Numa fria manhã de inverno, com 7º C, aqueçamo-nos, recordando o calor de um dia de Verão alentejano, com cerca de 40ºC.

Bom fim-de-semana.

Foi num dia quente e seco de Julho, nos finais dos anos 40 do século que passou, com o sol quase a pino, na Herdade das Cortiçadas, ali para os lados de São Sebastião da Giesteira. Eu, o meu irmão Mário e mais dois companheiros calcorreávamos os campos amarelecidos do restolho da última ceifa, nesse tempo, ainda feita a braços de homem e mulher, de foice numa mão e dedeiras de cana a proteger os dedos da outra mão.

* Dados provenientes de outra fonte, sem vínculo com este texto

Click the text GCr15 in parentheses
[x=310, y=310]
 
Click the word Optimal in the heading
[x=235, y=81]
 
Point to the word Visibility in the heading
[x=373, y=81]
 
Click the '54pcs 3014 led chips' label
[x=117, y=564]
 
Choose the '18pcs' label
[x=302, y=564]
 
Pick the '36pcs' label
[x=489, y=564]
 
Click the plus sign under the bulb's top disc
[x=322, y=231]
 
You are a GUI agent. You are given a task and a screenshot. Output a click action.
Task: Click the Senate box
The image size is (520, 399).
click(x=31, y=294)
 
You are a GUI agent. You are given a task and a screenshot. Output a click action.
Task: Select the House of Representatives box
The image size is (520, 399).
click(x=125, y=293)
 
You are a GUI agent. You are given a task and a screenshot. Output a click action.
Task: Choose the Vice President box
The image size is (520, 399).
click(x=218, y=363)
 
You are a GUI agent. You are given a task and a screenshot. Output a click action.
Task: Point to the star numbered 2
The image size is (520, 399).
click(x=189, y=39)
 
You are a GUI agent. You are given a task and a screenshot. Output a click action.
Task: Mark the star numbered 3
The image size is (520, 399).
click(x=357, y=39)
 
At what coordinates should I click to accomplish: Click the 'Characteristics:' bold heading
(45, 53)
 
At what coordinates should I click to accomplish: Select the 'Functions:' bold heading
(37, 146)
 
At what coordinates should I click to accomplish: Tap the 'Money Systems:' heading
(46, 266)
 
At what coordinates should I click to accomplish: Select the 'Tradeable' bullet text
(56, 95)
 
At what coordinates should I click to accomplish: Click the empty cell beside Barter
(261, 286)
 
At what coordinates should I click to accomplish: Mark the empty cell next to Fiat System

Vencida uma suave colina, deparava-se-nos, na planura que se abria aos nossos olhos, a locomóvel fumegante, accionando a grande debulhadora de madeira e ferro, há algum tempo e à distância, anunciada pelo matraquear cadenciado daquela espécie de locomotiva do século XIX. Concebida para se deslocar de seara em seara, ano após ano, sempre no pino do calor, fazia a debulha do trigo de várias herdades e encharcava a camisa da dezena de homens que andavam com ela.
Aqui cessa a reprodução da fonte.